Нашарить слепо левой рукой пачку. Большим пальцем «отодвинуть» крышку, указательным — провести по ряду сигарет, прикидывая приблизительно, сколько осталось. Больше половины — это плюс. Зажигалки нет — это минус. Куда запихал?
Все так же одной рукой достать сигарету, похлопать себя по карманам пиджака, пожевывая фильтр — то, чему научила чери. Чирк-чирк — по железной шестеренке. Знаете ли вы, леди и джентльмены, характерное отличие заядлого курильщика? Первый прикрывает ладонью сигарету в любом случае и состоянии.
От «чирк-чирк» не последовало предполагаемого тепла. Не обожгло фаланги, контрольный вдох не пустил в легкие дым, только обоняние уловило запах газа.
— Знаешь, Кихот, есть одна интересная история, почти под стать нам. — Гельх резко выдернул сигарету изо рта. — Представь: звук шарманки, лес, с воющей совой, и палача, сидящего на пне, ужинающего хлебом со шпротами.
Голос каждым словом перестраивался с наждачного, «черноземного» и режущего слух, на концертный — хриплый, с паузами, на пол тона ниже гельховского и еще четверть — Джилли.
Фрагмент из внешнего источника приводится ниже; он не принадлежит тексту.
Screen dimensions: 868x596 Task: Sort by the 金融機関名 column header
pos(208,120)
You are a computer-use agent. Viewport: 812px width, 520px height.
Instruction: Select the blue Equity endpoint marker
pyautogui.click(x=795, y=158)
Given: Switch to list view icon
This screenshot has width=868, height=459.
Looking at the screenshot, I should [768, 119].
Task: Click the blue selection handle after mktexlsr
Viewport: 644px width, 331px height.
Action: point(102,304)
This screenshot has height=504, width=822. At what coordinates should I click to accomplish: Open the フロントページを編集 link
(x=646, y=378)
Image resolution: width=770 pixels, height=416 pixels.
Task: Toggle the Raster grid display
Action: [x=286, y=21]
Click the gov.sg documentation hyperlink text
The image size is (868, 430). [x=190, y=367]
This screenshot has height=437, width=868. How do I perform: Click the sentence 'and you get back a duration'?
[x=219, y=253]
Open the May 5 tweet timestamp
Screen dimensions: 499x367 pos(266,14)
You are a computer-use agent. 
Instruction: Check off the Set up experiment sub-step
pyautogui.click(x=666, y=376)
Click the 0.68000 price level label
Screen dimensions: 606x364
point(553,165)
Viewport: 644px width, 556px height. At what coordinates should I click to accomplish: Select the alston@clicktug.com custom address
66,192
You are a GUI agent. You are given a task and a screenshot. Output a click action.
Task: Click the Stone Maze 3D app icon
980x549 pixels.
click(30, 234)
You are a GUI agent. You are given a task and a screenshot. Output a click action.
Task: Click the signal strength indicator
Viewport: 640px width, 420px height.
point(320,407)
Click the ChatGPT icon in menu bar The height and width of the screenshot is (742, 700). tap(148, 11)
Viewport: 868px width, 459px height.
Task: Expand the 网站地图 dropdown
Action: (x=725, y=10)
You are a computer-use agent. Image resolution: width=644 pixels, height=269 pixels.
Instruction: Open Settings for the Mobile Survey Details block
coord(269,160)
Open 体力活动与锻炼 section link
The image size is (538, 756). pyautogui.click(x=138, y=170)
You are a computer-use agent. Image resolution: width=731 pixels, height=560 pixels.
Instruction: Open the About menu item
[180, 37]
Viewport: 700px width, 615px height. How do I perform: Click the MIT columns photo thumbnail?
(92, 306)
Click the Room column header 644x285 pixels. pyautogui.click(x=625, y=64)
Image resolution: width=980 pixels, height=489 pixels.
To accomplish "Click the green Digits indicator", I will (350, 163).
Этот голос оцифровывался временем и слушателям. Еще тройной виват хлороформу.
Шварц подвинул, на деле — толкнул сильнее, чем нужно было, к собеседнику чистую салфетку. Или уже к слушателю?
Сам Гельх видел в персональной темноте иное: пустой барный зал, прокуренный, да так, что в глотке скребет. Над головой — закопченный прожектор. Лениво протирает мутные стаканы бармен, полусонно глядя перед собой, старая измятая шляпа со сломанными полями лежит на колонке. «Я к микрофону подошел как к образам, нет-нет, сегодня точно к амбразуре».
Спойлер|Закрыть
Не обязательно к прислушиванию:
[audio]http://prostopleer.com/tracks/4937954WvNF[/audio]
— По тропинке вниз скакала отрубленная голова и напевала очень грустную песенку. — Голос почти чистый, без хрипа. Почти. — На ощупь плелся безголовый бедняк искать на кладбище свободное место. Сейчас он всех был несчастнее на свете, хотя ничего ценного не было в той голове. В неприкрытую шею задувал свежий ветер, спотыкаясь, он брел по зеленой свежей траве.
Чирк-чирк. Порывисто выдохнуть табачное облако — на Кихота?
Затянувшись до горечи в горле, до горечи чуть ниже, замерев на долю секунды, ловя момент, выпустил дым вверх и вбок. Помахал рукой, разгоняя ему невидимый дым.
Паузка в две секунды и перестройка.
Здесь должен был быть тромбон и смычок по струнам. И еще — в оригинале голос обрабатывался электроникой, становился потусторонним. За неимением — пришлось говорить утробно и хрипло. С надрывом.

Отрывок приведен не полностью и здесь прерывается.